Fixez les règles avant d'accorder le crédit
Le vendeur ne doit pas décider au hasard selon l'heure ou la personne présente. Définissez une règle courte que toute l'équipe comprend :
- quels clients peuvent acheter à crédit
- quel montant maximum est accepté
- quelle date de paiement est prévue
- qui peut autoriser une exception
Annoncez le montant et l'échéance au client au moment de la vente. Une confirmation courte sur WhatsApp peut compléter la fiche, mais elle ne doit pas remplacer votre suivi central.
Vérifiez les soldes chaque semaine
Choisissez un moment fixe pour relire les comptes ouverts. Commencez par les soldes les plus anciens et les montants qui n'ont pas bougé depuis plusieurs jours.
Pour chaque client, vérifiez :
- le dernier achat enregistré
- le dernier paiement reçu
- le solde actuel
- la date promise pour le prochain règlement
En cas d'écart, corrigez l'origine du problème au lieu de modifier directement le total. Pour organiser les paiements partiels et les échéances, consultez aussi la méthode de suivi des paiements clients. Si une relance devient nécessaire, gardez un message factuel et poli avec la méthode de relance WhatsApp des impayés.
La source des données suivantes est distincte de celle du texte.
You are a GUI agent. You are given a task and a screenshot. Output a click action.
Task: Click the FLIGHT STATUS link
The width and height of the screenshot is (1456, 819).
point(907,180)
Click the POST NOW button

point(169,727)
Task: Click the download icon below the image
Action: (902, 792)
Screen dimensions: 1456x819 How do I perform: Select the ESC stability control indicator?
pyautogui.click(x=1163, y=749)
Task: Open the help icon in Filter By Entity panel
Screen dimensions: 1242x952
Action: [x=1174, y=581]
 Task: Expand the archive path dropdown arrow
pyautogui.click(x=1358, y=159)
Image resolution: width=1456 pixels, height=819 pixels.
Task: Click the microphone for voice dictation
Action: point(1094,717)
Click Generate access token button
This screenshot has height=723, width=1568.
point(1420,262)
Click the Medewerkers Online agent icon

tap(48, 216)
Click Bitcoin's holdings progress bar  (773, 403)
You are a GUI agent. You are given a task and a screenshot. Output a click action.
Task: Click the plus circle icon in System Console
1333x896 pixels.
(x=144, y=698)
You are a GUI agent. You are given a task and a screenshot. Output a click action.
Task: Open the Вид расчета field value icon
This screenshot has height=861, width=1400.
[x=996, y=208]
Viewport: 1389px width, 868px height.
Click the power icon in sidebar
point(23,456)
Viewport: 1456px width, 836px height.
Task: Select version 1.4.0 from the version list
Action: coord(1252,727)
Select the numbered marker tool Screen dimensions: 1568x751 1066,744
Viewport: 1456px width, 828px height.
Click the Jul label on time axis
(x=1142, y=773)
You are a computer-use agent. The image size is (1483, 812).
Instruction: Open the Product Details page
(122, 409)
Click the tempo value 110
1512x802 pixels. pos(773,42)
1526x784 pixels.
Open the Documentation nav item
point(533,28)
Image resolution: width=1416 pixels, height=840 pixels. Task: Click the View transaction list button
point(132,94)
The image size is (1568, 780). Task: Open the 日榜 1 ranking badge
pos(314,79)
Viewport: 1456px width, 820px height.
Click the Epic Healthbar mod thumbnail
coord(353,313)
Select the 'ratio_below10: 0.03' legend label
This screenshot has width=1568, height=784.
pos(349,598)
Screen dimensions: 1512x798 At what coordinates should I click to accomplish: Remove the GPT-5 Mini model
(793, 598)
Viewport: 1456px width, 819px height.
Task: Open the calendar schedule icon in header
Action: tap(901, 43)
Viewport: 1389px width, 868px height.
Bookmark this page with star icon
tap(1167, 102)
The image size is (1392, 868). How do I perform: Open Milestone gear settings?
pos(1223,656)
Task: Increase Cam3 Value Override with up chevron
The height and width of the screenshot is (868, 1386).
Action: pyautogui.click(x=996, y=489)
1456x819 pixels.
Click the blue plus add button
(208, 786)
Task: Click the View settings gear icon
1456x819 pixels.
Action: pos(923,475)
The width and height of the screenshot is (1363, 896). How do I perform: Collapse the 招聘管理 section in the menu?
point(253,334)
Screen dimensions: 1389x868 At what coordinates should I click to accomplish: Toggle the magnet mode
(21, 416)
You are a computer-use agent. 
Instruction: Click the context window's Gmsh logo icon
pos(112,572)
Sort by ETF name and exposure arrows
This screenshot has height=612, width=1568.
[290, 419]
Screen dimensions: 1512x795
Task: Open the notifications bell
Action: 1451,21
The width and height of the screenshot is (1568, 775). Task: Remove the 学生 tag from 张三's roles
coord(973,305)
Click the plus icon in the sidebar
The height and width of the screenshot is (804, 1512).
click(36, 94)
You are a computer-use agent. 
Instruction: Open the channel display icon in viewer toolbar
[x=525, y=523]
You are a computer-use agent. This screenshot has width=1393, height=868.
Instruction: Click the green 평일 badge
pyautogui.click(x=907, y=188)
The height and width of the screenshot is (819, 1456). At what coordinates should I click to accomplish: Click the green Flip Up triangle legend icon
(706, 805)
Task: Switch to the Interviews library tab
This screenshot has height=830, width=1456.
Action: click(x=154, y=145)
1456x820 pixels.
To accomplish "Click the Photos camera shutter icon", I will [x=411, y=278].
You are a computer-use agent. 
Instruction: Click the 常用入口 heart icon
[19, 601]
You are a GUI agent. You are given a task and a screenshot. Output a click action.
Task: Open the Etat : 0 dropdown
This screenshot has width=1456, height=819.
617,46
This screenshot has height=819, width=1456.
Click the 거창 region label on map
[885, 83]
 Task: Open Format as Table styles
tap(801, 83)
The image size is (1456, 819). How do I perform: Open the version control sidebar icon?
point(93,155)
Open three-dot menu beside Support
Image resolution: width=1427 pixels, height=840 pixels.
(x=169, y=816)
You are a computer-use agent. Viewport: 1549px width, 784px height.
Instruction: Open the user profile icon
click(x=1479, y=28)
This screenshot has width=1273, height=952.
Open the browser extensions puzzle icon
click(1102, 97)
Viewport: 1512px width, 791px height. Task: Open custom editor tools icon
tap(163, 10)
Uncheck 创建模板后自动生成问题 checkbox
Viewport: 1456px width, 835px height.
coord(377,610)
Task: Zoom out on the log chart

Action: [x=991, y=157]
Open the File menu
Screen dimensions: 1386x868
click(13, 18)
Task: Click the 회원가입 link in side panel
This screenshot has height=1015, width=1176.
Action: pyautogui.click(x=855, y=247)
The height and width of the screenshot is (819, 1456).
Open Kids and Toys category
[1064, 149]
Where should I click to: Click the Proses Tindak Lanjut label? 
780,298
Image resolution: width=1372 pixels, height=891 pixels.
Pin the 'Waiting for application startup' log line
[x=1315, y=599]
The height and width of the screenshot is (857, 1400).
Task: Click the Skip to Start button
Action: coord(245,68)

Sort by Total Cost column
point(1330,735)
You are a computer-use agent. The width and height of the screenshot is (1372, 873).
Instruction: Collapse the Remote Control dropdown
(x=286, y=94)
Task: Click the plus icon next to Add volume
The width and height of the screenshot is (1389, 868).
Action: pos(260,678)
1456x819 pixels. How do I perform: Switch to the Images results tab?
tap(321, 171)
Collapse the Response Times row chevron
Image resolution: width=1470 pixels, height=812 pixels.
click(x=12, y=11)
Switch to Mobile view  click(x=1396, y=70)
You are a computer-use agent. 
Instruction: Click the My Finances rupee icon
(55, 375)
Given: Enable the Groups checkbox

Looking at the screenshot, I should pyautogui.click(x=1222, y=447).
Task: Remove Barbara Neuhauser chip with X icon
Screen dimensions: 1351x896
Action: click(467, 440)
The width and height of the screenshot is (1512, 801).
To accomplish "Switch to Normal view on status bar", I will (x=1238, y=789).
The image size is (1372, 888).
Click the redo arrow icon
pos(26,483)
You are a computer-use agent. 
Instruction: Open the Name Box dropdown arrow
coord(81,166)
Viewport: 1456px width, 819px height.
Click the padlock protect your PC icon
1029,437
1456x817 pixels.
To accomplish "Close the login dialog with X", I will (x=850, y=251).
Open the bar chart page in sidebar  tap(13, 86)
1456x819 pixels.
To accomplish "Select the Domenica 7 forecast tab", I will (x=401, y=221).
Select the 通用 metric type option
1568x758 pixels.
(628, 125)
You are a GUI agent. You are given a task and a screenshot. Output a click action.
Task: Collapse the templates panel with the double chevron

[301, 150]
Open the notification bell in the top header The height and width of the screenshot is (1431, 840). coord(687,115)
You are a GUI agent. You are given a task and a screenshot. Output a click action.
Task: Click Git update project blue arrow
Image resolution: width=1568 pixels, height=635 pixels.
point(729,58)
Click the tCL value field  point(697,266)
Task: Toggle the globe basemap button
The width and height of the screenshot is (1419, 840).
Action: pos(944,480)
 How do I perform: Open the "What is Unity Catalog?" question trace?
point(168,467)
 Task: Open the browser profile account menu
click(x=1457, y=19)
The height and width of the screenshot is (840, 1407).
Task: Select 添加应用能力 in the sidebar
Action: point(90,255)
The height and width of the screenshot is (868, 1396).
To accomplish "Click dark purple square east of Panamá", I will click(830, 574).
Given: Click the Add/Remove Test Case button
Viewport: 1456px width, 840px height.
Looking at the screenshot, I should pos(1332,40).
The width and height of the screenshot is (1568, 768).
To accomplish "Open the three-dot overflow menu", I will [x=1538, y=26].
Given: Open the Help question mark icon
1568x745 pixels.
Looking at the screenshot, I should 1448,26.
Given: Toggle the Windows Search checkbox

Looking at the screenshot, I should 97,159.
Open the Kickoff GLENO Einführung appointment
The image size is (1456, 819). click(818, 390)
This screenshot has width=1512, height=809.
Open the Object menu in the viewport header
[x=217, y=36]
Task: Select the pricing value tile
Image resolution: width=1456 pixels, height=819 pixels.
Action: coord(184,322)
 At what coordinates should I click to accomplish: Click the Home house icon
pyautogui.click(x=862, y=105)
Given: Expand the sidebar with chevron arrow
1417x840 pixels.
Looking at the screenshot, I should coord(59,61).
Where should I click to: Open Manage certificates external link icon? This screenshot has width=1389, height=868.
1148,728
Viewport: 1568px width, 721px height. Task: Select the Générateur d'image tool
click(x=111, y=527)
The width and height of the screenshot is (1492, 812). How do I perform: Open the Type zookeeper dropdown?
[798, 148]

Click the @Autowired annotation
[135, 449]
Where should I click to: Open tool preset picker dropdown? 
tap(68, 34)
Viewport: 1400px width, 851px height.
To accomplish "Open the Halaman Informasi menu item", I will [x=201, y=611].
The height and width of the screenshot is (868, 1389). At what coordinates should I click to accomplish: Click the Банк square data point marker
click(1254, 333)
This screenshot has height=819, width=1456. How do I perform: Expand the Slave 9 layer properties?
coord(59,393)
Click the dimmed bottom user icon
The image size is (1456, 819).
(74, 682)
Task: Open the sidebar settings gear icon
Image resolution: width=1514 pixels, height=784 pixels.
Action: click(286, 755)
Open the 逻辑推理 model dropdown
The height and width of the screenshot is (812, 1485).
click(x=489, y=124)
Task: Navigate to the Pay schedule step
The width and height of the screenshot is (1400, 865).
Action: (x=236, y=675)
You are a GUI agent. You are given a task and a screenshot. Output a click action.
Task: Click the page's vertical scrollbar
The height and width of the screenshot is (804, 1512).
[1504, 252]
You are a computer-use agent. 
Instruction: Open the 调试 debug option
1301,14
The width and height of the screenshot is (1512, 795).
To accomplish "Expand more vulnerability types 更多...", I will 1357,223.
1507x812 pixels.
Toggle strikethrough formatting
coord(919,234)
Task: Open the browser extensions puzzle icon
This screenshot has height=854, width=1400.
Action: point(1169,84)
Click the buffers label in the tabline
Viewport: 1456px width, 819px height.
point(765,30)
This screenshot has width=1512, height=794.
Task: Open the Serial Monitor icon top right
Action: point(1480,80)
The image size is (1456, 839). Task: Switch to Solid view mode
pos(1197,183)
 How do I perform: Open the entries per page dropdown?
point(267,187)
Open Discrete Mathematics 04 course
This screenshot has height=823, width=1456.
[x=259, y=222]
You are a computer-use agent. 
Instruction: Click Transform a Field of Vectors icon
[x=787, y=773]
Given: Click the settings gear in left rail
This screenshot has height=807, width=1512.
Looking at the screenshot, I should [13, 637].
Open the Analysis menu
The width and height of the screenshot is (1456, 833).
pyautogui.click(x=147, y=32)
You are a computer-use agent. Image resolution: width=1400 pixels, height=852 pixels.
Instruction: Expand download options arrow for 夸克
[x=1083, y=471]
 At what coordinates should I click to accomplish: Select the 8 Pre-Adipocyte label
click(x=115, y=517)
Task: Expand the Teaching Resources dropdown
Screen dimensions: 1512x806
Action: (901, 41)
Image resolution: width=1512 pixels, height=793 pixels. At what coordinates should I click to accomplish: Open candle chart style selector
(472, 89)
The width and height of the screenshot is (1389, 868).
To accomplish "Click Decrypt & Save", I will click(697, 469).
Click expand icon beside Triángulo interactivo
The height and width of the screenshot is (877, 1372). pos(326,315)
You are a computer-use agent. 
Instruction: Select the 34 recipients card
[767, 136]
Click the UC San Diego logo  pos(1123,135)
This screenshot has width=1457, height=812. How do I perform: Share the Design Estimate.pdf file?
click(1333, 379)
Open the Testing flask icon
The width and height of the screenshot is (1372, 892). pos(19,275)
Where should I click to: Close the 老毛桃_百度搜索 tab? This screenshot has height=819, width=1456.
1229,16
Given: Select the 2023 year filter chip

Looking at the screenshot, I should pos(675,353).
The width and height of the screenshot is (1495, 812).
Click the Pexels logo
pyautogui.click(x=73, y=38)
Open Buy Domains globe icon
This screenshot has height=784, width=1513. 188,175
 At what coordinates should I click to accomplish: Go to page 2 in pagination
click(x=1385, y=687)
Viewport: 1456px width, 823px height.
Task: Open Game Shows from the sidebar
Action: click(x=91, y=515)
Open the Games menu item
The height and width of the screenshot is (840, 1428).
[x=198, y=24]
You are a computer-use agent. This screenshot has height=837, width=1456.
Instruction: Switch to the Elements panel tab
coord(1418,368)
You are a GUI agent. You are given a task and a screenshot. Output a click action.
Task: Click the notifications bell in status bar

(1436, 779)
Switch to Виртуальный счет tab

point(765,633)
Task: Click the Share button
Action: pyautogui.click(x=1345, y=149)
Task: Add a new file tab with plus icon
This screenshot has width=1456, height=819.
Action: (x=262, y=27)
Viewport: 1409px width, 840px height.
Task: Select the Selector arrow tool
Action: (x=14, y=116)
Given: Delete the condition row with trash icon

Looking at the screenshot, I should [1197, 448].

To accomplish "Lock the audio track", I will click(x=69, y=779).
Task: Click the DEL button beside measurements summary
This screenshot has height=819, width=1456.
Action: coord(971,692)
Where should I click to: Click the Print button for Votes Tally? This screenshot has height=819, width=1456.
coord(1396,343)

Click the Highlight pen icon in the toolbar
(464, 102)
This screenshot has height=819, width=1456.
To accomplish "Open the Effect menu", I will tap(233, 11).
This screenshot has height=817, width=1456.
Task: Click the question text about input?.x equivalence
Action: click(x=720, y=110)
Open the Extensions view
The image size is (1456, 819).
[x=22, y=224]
Quand le cahier ne suffit plus
Un cahier propre peut fonctionner avec peu de comptes et une seule personne au comptoir. Il devient fragile quand plusieurs vendeurs encaissent, que les paiements sont partiels, que le magasin gère beaucoup de références ou que le même client achète dans plusieurs points de vente.
Le bon outil est celui qui garde un historique par client et montre le solde sans effacer les mouvements précédents. Il doit aussi permettre de retrouver le document lié et de distinguer clairement une vente d'un encaissement. Ce besoin est particulièrement fréquent dans la distribution et le négoce, où les achats répétés et les tarifs par client rendent le suivi manuel plus difficile.
Conclusion
Pour suivre une vente à crédit sans dispute, gardez une fiche par client, enregistrez chaque mouvement séparément et vérifiez les soldes à jour fixe. Le total seul ne suffit pas : l'historique doit toujours expliquer d'où il vient. Une méthode courte, appliquée chaque jour, protège la caisse et la relation avec le client.